Bestest: Why do I miss you so much? I have moments when of course I wonder what you're doing and where you are. How Livy is doing and how you're really, really doing. He sucks for treating you the way he did I know and believe you me if I could have him "touched" for $5 I would..maybe I can find a crack head LOL....I miss spending weekends at your house or mine..I miss when life was so simple that all we had to do was go get our nails done and we thought we were the bomb..and might I add we still are. I love how when I see you it's like we've never been apart, like we're still living a block away from one another. I wish I could see you everyday, but I can't and you know that you can call me at the drop of a dime and I'm there. I've done it before and I'll do it again. You are a strong woman and I admire you...I love you cause you're my sister....you're the twin that I wasn't born with...we're like the sun and the moon.....if I go too long without talking to you..you start to pop up in my dreams. I cherish the day that we became friends...when you told the teacher that Leon ate my crayons....and you gave me a hug in the 6th grade cause Shauna picked me last to be on her team....you've always subconscienly done that...been there when I've needed you even from 3 hours away....I can't wait to see you next month for her 2nd bday and your 25th....we're gonna make more memories to tell her when she grows up
Dad & Mom: Why do I get teary when I think of just how wonderful you guys are.....I mean I know it's not corny and I know you already know how much I love you....but I really love you more than life itself...I would do anything for you....knowing that I'm not there to somewhat ease the tension kills me. Dad I know your doing what you can and Mommie is such a quiet spirit but I feel like I want to bust some heads together...I mean why is she so frustrating..why can't she get with it!!! Why is she acting like she was no home training....why are you both so calm. LOL, I guess it's cause you know that patience is truly a virtue (and i have little) and that God has a plan for all of this and it will all occur in his time. I know he has it on lock LOL...but please belive give me the word and I'll come down there and do some damage :)

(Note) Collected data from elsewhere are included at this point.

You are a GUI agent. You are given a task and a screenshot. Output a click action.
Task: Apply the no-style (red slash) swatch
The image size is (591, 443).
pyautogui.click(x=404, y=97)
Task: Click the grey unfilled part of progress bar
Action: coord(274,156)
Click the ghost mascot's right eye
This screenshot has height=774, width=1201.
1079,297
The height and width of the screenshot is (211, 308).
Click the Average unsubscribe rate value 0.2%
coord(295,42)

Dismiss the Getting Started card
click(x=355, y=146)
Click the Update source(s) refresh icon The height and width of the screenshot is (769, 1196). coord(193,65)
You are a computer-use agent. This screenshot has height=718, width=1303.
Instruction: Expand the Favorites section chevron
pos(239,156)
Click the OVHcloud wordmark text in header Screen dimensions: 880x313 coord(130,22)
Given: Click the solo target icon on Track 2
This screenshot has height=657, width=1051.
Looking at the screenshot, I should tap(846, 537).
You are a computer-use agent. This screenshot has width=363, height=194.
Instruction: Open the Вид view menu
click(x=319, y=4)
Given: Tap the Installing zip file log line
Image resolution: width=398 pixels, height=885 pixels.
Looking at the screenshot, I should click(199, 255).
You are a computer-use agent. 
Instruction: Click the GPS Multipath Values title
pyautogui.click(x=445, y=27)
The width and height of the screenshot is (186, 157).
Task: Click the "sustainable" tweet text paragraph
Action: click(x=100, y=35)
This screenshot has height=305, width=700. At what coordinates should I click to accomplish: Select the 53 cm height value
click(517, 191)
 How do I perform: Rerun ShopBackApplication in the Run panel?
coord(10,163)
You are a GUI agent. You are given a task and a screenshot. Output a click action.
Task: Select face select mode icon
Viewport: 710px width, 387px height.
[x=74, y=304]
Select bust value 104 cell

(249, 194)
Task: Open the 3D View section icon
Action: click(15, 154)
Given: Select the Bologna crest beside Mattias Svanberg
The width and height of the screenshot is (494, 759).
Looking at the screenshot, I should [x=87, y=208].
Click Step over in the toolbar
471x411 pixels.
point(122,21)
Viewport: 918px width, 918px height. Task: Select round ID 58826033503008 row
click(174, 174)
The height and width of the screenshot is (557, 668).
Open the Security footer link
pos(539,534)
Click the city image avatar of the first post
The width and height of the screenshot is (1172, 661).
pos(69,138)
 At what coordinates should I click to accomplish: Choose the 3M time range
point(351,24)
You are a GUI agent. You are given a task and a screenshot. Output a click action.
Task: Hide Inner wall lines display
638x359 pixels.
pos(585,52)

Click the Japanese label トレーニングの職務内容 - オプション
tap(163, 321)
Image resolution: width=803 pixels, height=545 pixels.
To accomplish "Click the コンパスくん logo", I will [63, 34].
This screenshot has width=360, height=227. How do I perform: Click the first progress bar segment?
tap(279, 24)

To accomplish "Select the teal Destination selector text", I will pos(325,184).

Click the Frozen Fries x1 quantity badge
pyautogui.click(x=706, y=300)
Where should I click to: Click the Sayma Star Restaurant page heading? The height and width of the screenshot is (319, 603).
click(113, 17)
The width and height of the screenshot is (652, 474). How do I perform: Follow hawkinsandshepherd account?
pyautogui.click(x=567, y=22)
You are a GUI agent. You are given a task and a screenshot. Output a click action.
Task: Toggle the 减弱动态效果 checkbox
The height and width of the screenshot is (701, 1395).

Sisters: Why are you guys acting like I'm your momma?! I mean dang we're not little anymore, so grow up. I can't solve all your problems with a phone call..cause believe me I would if I could...I love you guys and there is no difference in my love. However I ain't gonna lie I do like you on different levels LOL...but that doesn't mean that I wont' karate chop someone in their throat for either one you the moment you ask me to. Be good and I love you....I'm always here
Expecting life to treat you well because you are a good person is like expecting an angry bull not to charge because you are a vegetarian.-- Shari R. Barr
With that being said: BRING IT ON!!!! I can take whatever your gonna dish out to me life...cause i'm a GO GETTA!!!!!